A Deepening Bond (August 1931)

11 Jan 2020 4:19 PM | Frances Dickey (Administrator)

Moving into Box 2, I gratefully pass the baton to Princeton University's Katerina Stergiopoulou, a scholar of both modernist and classical texts, who contributes this report:

I pick up chronologically where Frances left off in her penultimate post, and with the first folder of Box 2. Eliot’s frequent letters in the month of August 1931 (indeed, he expresses the desire to write one every night, though he doesn’t) find Hale in Seattle. These letters speak to the growing intimacy between them, not only because Eliot continues to offer retrospective accounts of his life but also because Hale seems to start to do the same.

Eliot is always marking what he perceives to be new stages in their relationship, and he does so on August 13; what seems to define each stage is a greater degree (in his mind at least) of their understanding of each other. As clearly outlined in the later letters Frances referred to in her most recent post, it is this understanding, this mutual emotional and intellectual transparency that Eliot seems to most seek now in writing to Hale: to know her and be known by her as fully as possible. He suggests as much on August 18, when he refers to two roles (so to speak) that Hale has played and continues to play for him but that are now being superseded by a third: she is the object of passionate desire (that he tries but often fails to control), a medium for his transfiguration (à la Ash-Wednesday), but also now a way for him to feel satisfied and at peace, desiring neither more nor less—and that state, he adds, is where Hale herself would probably want him to be. A few weeks later, on September 4, he records his feelings of peacefulness after confession, and it would seem that these letters have a similar function for him.
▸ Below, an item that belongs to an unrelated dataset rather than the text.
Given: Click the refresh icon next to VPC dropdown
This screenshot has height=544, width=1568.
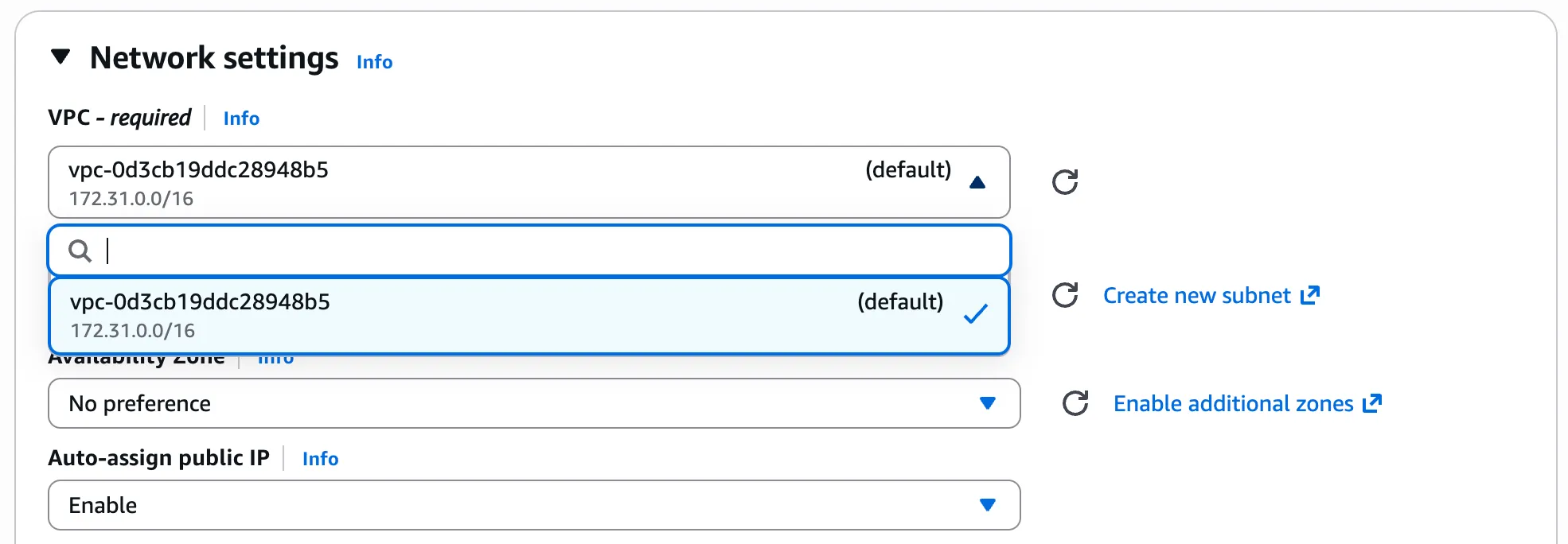Looking at the screenshot, I should pos(1065,182).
One form that this epistolary rapprochement takes is Eliot’s attempt to respond to Hale’s revelations about her own life—she too seems to be going through some kind of crisis—and her own emotions by aligning their experiences, in ways small and large. He notes on August 21 the elegant correspondence of their birthdays, one day and one month (and three years) apart; on September 8, he tentatively attributes to her too the same feeling of uprootedness he feels (as compared to his English circle), constructing an elaborate arboreal metaphor; most importantly, though, he speaks at length (on August 11, 13, 18) of his own feelings of insufficiency and lack of accomplishment, as well as of his own regimen of humble self-critique, in response to similar emotions that she must have expressed. He cautions her against despair and writes of the importance, or even obligation to be hopeful. 
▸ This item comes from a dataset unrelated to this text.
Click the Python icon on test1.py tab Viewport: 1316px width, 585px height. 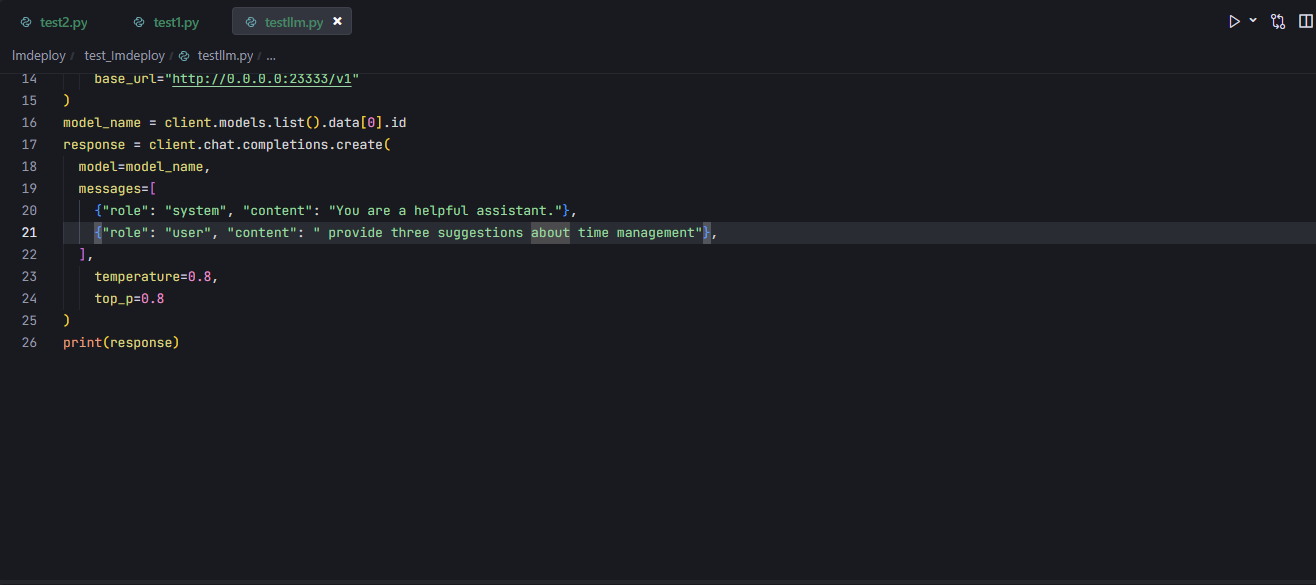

These attempts at rapprochement don’t seem to have always been received in the way they are apparently intended, as marks of empathy and offers of comfort; nine months later, for example, Hale seems to have referred to these continuing efforts as “sermons,” as Eliot reports with some annoyance on May 3, 1932. And misunderstandings abound – more on that later this week.

By the end of the month (in letters on August 21 and 25), just as Eliot has advised Hale to face but not be defeated by her shortcomings, he (perhaps prompted by her questions again) gives an account of the development of his relationship with Vivienne, his earlier reluctance to deal with the British divorce courts, and the current impossibility of doing so. The account here lines up somewhat with his 1960 statement: he married Vivienne just so that he would have a reason to stay in England  and write poetry, not really knowing what he was getting into, and while he is careful to note Vivienne’s good intentions in wanting to marry him (offering a paraphrase of the statement’s “she persuaded herself . . . that she would save the poet by keeping him in England,” with no reference to the mediating influence attributed there to Pound), he is also quick to suggest that Vivienne was not motivated by love any more than he was. Eliot even goes so far as to declare on August 25 that though he now cannot possibly divorce Vivienne, he himself doesn’t feel like he was ever married.


Comments

  • 12 Jan 2020 8:23 AM | Sara Fitzgerald
    How wonderful to have your insights, as part of the mix, Katerina. I think you'll agree that the 1931 letters are challenging to work through--at least they are for me!--because of their length, their intensity, the way in which Eliot's mind flits between passion and sharing the minutiae of his life, and the typewriter ribbon that gets lighter and lighter, making the letters more work to read. I was curious when I rose on a "break day" this morning, how many words I had transcribed from the letters, knowing that I focused on the things that were most pertinent to my own academic interests and did not capture them in their totality. (The actual letters would be longer.) From October 1930, when the correspondence began to August 1931, I transcribed close to 30,000 words from the letters, which may help others better understand our experience. And then, of course, copying something is one thing, going back, rereading and processing what is being said, is still quite another. So thanks for making the time to do it!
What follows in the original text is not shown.